Refleksi sejarah: Pertanian dan Antropologi

Di masa lampau, sekitar dasawarsa 70-an dan 80-an, orientasi pengembangan program-program Uncen mengacu kepada pengembangan tanaman-tanaman pertanian asli (ubi jalar, talas dsb.) yang inherent dengan pembangunan pedesaan (suku-suku asli Papua di kampung-kampung pedalaman). Hal tersebut tersirat dan tersurat jelas dalam Pola Ilmiah Pokok (PIP) Universitas Cenderawasih pada waktu itu yaitu Antropologi dan Ilmu-ilmu Pertanian.
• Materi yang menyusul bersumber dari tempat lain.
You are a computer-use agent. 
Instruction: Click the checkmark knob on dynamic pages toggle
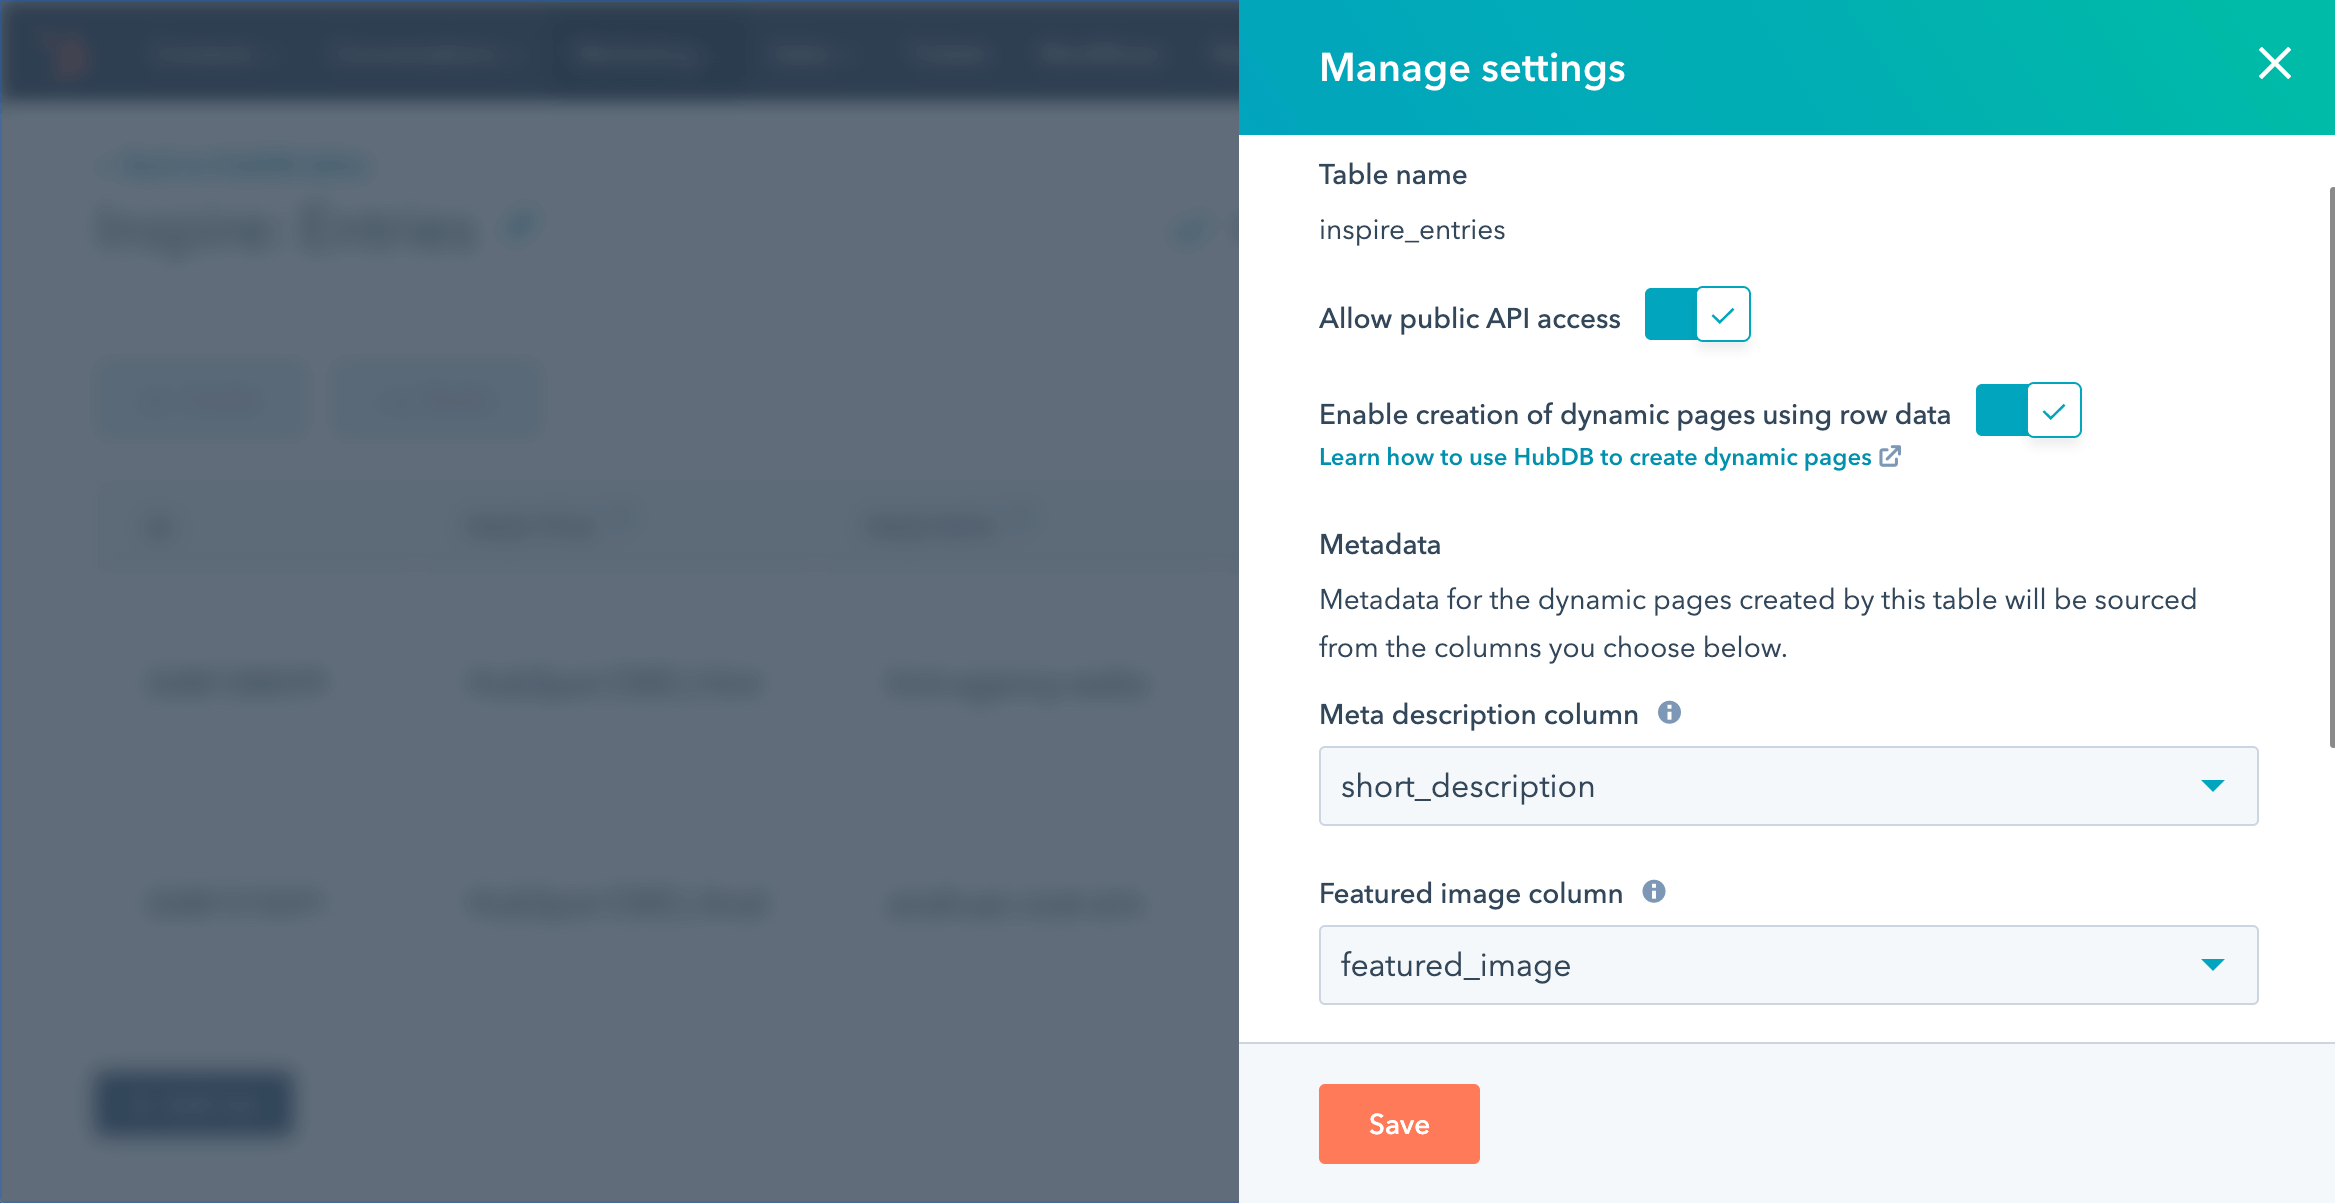2054,411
Sejak awal pembangunan Tanah Papua, telah diketahui pentingnya peran Antropologi dalam pengembangan masyarakat asli Papua yang perlu dijabarkan bersama-sama dengan Kajian-kajian Pertanian  dalam rangka meningkatkan taraf hidup Masyarakat Asli di Papua.  
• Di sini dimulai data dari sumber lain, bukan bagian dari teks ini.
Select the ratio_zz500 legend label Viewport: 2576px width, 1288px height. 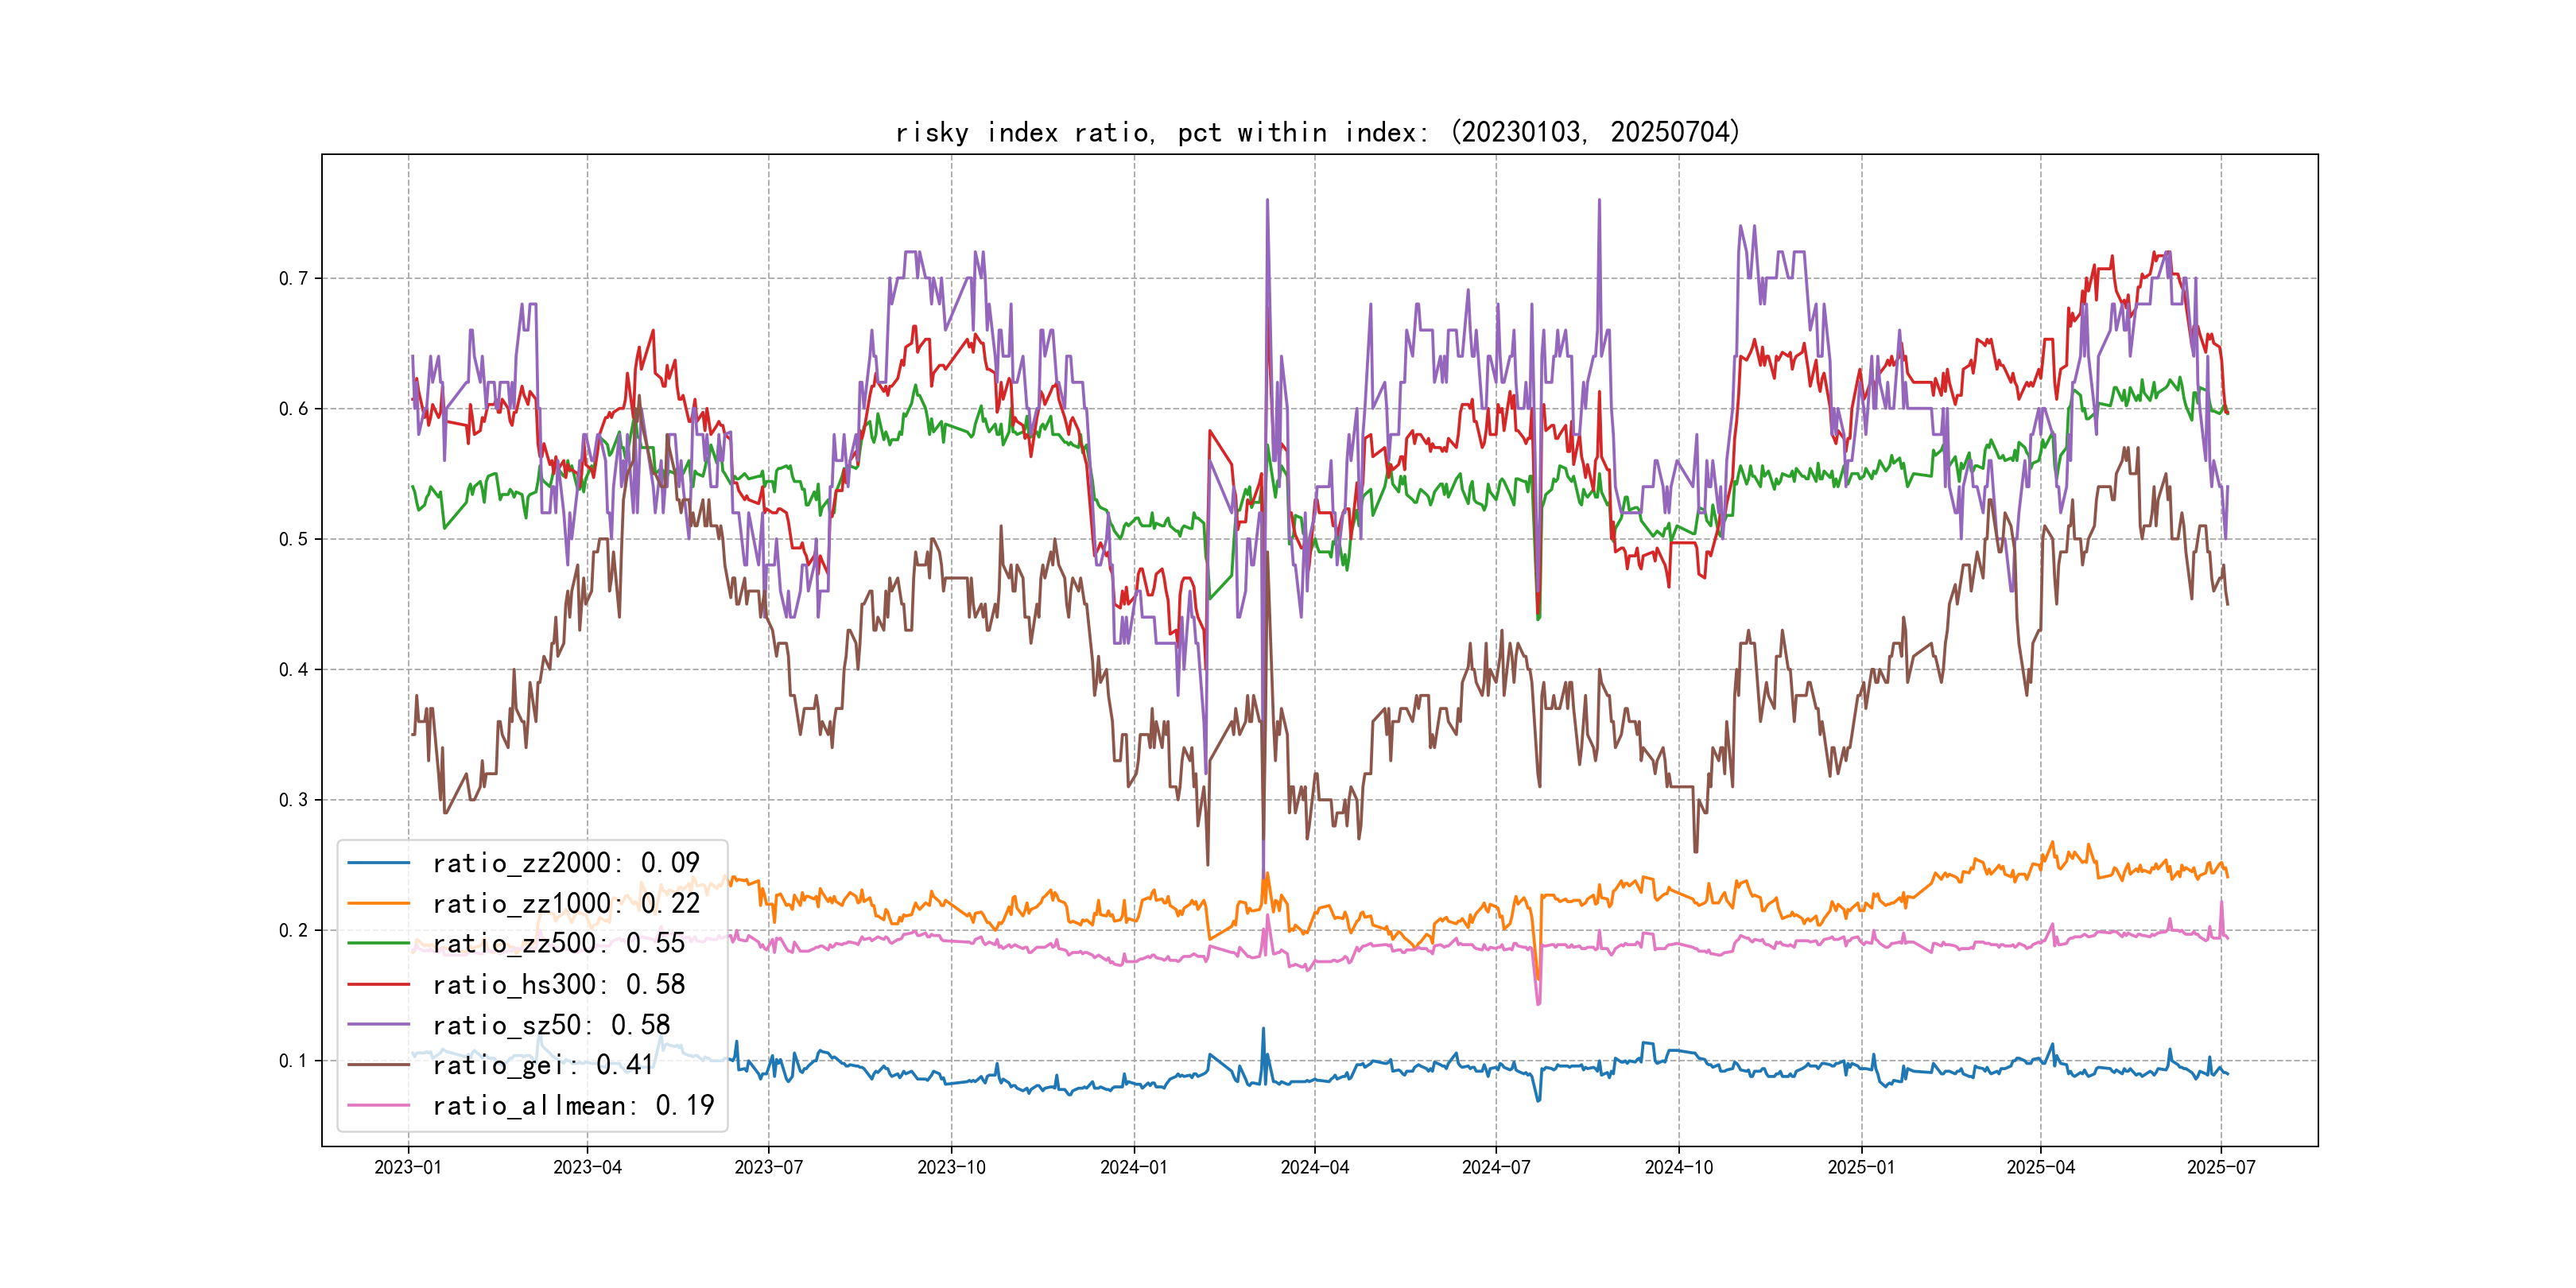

Relevansi dan implikasi Antropologi dan Pertanian dalam Pembangunan Tanah Papua dijelaskan dalam "Buku Kenangan: 25 Tahun Uncen (1962-1987), pada Bab Pengembangan Universitas Cenderawasih menyongsong Tahun 2000  (1987) oleh Rektor Uncen -- halaman 30-31) yang saya kutip:
 " ............  Hubungan antara kepentingan daerah dengan pengembangan Universitas Cenrerawasih jelas tergambar dari Pola Ilmiah Pokok (PIP) Uncen yang sejak tahun 1976 telah ditetapkan yaitu:  1. Antropologi,  2. Ilmu-ilmu Pertanian.  Penetapan Antropologi dan Ilmu-ilmu Pertanian sebagai PIP bukan berarti bahwa hanya kedua bidang ilmu ini saja yang dikembangkan di Universitas Cenderawasih, namun kedua bidang tersebut mewarnai pengembangan program-program yang diselenggarakan oleh Uncen karena pentingnya kedua bidang ini dalam pembangunan daerah Irian Jaya. 
 Pendekatan antropologis sebagai salah satu metodologi yang dianut dalam pembangunan di daerah ini didasarkan atas beberapa kenyataan khusus yang bersifat antropologis/sosiologis daerah ini yaitu keragaman budaya penduduknya yang hidup dalam kelompok-kelompok kecil yang jaraknya berjauhan dan kondisi sosio-budaya penduduk asli yang tergolong dalam rumpun budaya Melanesia di Pasifik Barat Daya. Bahasa-bahasa daerah yang relatif sangat banyak memerlukan pengkajian-pengkajian khusus dan mendalam ….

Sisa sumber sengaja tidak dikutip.